++++ Information provided
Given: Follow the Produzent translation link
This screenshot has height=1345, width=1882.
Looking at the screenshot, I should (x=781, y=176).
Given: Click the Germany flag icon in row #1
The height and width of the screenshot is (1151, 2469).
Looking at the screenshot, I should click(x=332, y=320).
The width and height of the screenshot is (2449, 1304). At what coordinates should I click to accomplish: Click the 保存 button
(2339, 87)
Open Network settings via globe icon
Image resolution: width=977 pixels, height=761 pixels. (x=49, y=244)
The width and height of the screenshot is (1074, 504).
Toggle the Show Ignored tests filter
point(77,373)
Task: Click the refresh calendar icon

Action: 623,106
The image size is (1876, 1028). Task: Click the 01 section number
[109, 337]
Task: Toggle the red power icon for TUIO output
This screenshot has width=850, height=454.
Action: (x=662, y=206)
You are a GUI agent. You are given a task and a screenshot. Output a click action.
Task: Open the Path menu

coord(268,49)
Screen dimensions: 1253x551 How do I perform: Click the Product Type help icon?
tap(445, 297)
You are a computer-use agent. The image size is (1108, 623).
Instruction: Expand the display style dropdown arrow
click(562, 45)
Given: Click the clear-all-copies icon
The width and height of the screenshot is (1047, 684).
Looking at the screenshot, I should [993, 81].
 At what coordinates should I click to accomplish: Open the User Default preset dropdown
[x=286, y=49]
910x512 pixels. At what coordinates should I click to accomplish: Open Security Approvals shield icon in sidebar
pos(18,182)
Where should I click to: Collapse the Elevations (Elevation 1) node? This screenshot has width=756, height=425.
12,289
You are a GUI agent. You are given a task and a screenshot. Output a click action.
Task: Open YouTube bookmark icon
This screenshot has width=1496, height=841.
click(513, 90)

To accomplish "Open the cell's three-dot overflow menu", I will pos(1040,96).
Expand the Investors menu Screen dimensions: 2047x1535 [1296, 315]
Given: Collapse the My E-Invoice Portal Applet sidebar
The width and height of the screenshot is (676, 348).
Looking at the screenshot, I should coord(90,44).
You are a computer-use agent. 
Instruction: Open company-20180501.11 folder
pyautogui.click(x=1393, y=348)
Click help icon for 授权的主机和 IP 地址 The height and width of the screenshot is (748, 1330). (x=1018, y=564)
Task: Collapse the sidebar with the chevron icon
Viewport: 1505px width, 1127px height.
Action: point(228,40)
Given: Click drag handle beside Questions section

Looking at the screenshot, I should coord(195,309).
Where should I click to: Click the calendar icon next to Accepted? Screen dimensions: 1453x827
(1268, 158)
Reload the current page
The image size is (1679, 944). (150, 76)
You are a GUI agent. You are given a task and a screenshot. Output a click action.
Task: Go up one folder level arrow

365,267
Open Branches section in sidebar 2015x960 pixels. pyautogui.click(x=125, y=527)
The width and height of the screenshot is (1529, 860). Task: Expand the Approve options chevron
++++++++
## What the task asks
Starting from the records above, filter out all lines except those containing the word "computer".

## Solution to the problem
You are a computer-use agent. The image size is (1108, 623).
You are a computer-use agent. 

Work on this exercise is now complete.